CoSy in an open to the x86 Forth uses whitespace as the prime delimiter of words , which makes it possible to make far more expressive names than either K or J which are also ( self ) restricted to the ascii keyboard .
The header of a CoSy list ( everything is a list ) is `( Type Count refCount )` . So the definition of ≢ , CoSy's ` i# is , at the naked x86 level , simply
: ≢ cell+ @ ;
` @
, Forth's ` fetch , is just 8B 00 mov eax,[eax]
C3 ret
But , getting to the point , one of the decisions in CoSy I am most happy with is modulo indexing . There is no intrinsic notion of dimension , ie: rank , specifically 0 rank .

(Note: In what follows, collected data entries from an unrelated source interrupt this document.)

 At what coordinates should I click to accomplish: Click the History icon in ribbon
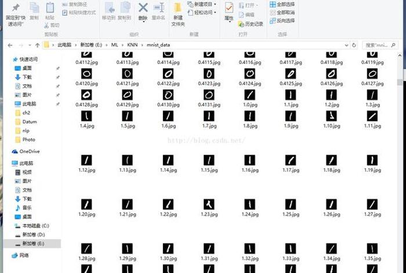click(251, 24)
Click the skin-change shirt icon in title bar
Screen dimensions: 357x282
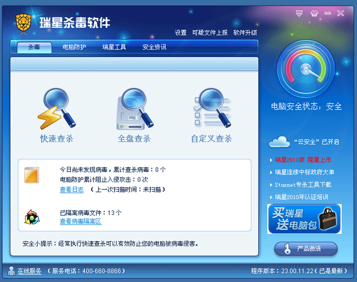pyautogui.click(x=315, y=12)
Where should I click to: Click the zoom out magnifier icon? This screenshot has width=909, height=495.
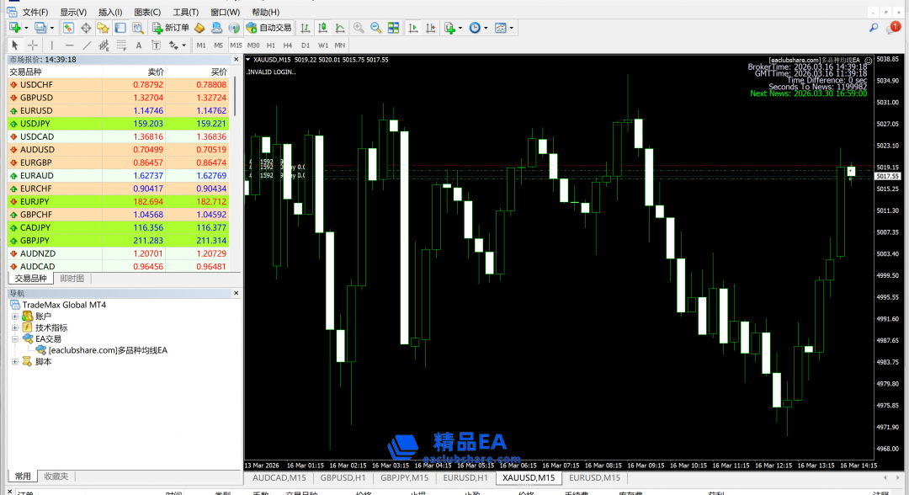375,28
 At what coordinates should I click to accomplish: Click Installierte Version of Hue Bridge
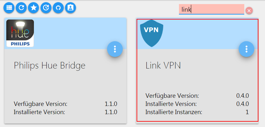pos(65,112)
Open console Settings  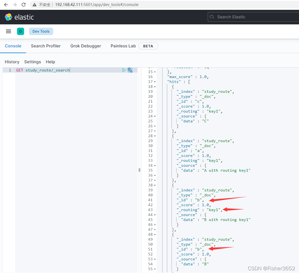pyautogui.click(x=33, y=62)
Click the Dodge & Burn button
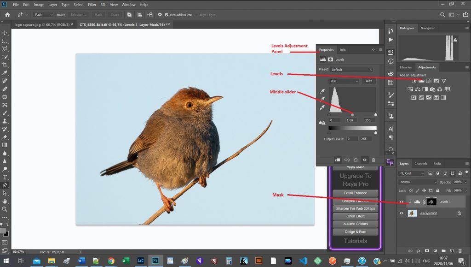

For example , with modulo indexing :
10 _i iota
0 1 2 3 4 5 6 7 8 9
R0 i( 1 -1 )i +i
1 0 3 2 5 4 7 6 9 8
But there are a number of cases where ` singletons , lists of count 1 , are usefully special cased in a manner similar to scalars . In particular , if one argument is a singleton , it is generally convenient to disclose the result . I generally have variants for variations on the common task . For instance :
at _at at\ _at\
for selection with and without disclosure or conversion of raw integer on the stack .
Anyway modulo indexing generalizes scalar extension , and allows using negatives to index from the end of a list . My philosophy is the machine cycles are there to make my life evermore ` zipless . And it's remarkable how little it slows things down even with no special casing -- at least at my individual level of use .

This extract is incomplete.